Слова эти не нравились Верочке. Но потом отец заговорил теплее о своей близкой старости, о том, что он всегда помнил ее, любил, и ей стало жаль его.
– Пойдем ко мне в гостиницу, ночуй у меня, – ласково предложил Милованов.
– Нет, нет, я не хочу, я домой, – вырвалось у Верочки. – До свиданья!
Готовя уроки, а потом лежа в кровати, она все думала об отце. Ей было стыдно отказать ему, и в то же время она не находила сил расстаться с Андреем Петровичем.
Тот слышал, как она потихоньку всхлипывала. Он сжался в клубок под одеялом, сунул голову под подушку.
На другой день, погладив ее по плечу, Андрей Петрович сказал:
– Решай, Верочка, сама. Не думай обо мне. Совсем не думай. – Но он понимал, что она только о нем и думала. – Нужно сделать так, чтобы тебе жилось лучше. А я… ничего. Будет хорошо тебе, значит, будет хорошо и мне.
– А ты… как все-таки считаешь ты? – волнуясь, допытывалась Верочка. – Ехать или нет?
Андрей Петрович представил себе лицо Милованова и задумчиво сказал:
– Нет.
Верочка облегченно вздохнула и решительно пошла в гостиницу, но, лишь увидела отца, растерялась.
– Я, папа… Не бери меня сейчас… Потом… на будущий год… – проговорила она и покраснела до слез.
Милованов сурово сдвинул брови и резко, твердо сказал:
– Больше я не прошу. Сегодня же собирай вещи. Завтра едем. Я требую.
Верочка растерянно стояла посреди номера.
Вечером она сказала Андрею Петровичу, что уезжает с отцом.
– Ну вот… Ну, вот и решила! Может быть, тебе и лучше будет. И уже не волнуйся, не мучай себя! – нежно и весело проговорил Андрей Петрович, но Верочка увидела, как у него вздрогнуло и побелело лицо. Улыбался, помогал укладываться, шутил, а сам, начиная говорить, забывал мысль, тер переносицу:
– О чем я начал? Ах, да… главное – береги здоровье!

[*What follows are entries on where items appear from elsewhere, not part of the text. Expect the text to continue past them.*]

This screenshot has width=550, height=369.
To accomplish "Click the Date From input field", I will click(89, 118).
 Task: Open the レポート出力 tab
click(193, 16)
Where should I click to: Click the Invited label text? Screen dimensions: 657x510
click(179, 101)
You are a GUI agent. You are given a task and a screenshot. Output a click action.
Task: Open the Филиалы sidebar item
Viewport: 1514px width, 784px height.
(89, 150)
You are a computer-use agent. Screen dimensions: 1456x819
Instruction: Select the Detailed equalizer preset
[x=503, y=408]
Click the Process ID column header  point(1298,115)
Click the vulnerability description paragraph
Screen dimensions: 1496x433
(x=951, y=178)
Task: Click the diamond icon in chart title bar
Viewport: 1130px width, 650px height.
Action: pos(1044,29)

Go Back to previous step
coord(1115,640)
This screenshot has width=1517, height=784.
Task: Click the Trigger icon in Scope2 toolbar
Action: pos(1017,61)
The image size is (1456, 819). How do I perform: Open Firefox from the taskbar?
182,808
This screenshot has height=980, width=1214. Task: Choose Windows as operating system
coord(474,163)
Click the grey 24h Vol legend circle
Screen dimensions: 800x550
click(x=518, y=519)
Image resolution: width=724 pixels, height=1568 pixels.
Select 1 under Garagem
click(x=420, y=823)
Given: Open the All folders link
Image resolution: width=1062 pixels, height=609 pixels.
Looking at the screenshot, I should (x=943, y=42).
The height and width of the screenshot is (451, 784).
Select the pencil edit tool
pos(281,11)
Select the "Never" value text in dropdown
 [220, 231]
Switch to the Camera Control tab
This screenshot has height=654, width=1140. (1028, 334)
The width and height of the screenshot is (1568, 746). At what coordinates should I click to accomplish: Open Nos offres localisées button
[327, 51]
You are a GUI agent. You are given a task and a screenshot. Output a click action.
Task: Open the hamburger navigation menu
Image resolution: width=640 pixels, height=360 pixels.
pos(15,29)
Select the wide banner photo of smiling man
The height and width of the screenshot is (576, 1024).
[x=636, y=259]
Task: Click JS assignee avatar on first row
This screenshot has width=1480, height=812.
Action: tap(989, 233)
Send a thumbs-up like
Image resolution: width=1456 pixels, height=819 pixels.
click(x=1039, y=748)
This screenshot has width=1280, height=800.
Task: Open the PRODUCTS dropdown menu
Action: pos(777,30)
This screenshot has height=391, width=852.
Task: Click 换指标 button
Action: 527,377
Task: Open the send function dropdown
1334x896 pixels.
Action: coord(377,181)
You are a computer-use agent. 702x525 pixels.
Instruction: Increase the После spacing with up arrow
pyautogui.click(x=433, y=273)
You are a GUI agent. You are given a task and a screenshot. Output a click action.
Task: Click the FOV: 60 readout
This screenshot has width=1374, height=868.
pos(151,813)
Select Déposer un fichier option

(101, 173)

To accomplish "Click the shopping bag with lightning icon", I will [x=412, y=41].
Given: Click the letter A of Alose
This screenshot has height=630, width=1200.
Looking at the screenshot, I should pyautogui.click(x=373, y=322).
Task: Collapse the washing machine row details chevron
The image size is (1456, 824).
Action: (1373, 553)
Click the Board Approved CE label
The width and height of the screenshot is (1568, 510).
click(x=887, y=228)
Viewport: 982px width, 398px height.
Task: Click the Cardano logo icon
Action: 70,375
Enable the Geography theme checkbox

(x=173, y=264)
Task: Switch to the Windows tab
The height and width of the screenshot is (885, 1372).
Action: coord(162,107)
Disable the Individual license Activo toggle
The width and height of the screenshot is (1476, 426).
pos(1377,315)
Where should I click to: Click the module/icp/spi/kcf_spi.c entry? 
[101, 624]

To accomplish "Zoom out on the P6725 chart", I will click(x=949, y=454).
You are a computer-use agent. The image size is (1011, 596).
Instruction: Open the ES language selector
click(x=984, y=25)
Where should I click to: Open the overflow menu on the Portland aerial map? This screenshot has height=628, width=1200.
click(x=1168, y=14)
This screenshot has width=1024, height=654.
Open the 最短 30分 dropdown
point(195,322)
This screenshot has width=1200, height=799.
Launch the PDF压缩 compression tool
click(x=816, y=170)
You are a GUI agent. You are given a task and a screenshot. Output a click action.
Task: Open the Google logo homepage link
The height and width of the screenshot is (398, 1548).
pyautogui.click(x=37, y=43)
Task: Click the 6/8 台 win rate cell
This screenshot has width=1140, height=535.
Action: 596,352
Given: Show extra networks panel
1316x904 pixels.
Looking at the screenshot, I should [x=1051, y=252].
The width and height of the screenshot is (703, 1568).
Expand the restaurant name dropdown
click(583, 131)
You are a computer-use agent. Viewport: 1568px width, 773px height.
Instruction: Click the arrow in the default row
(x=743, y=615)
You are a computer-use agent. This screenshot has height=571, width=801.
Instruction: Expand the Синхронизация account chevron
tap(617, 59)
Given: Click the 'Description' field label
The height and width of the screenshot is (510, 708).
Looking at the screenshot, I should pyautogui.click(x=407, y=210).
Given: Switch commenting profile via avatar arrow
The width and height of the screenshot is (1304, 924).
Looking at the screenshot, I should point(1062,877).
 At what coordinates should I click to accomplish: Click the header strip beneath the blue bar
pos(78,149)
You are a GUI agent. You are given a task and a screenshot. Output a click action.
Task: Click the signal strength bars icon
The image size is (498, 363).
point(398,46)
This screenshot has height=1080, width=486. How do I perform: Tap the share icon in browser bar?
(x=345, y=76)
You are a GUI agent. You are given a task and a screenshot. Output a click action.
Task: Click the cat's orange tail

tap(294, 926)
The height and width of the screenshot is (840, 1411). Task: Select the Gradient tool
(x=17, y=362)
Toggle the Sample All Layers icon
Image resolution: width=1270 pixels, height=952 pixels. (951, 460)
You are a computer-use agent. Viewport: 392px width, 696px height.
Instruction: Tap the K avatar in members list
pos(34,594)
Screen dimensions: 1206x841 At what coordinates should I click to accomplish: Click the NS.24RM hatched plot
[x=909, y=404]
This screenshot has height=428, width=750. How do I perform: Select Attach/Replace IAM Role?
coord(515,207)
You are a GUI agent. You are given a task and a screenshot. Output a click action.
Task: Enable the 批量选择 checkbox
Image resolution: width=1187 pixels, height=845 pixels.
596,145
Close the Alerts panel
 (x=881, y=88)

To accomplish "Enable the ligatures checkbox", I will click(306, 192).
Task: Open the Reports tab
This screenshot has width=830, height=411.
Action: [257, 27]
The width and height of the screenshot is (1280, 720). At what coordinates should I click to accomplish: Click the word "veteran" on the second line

И чем больше он старался быть веселым, тем страшнее становилось Верочке.
В то утро за окнами было чудо: алые розы цвели в снегу. Снег нагрянул в полночь, и пылающая белизна его под ослепительным солнцем была вся забрызгана огненными пятнами. Листья застыли, поголубели, стали цинковыми. Тронешь куст – и они загремят.
Самые поздние цветы в Кабарде – дубки. Они и в снегу еще цвели – белые, лиловые, похожие на мелкие астры. Андрей Петрович нарвал их, отряхнул снег с букета и принес на вокзал Верочке.
Обнимая Андрея Петровича на мокром перроне, она всхлипывала и шептала:
– Все равно я к тебе вернусь. Не забывай маму. Ты самый для меня родной…
Когда Андрей Петрович пришел домой, ему показалось, что шаги в комнате звучат гулко.
«Не смог, не сумел отстоять…» – думал он.
За окном листья роз под солнцем уже отмякли, задымились. На лучистые сугробы выпадали темные лепестки, обваренные ночным морозцем.
…Теперь Андрей Петрович постоянно думал о старости, об одиночестве, о смерти. Исчезли для него небо, солнце, люди, цветы. Товарищи заговаривали с ним, звали в гости, шутили, – он молча сторонился всех. Во время репетиций ходил и ходил по фойе, заложив руки за спину, и все думал о том, что смерть всесильна, а жизнь мимолетна и хрупка.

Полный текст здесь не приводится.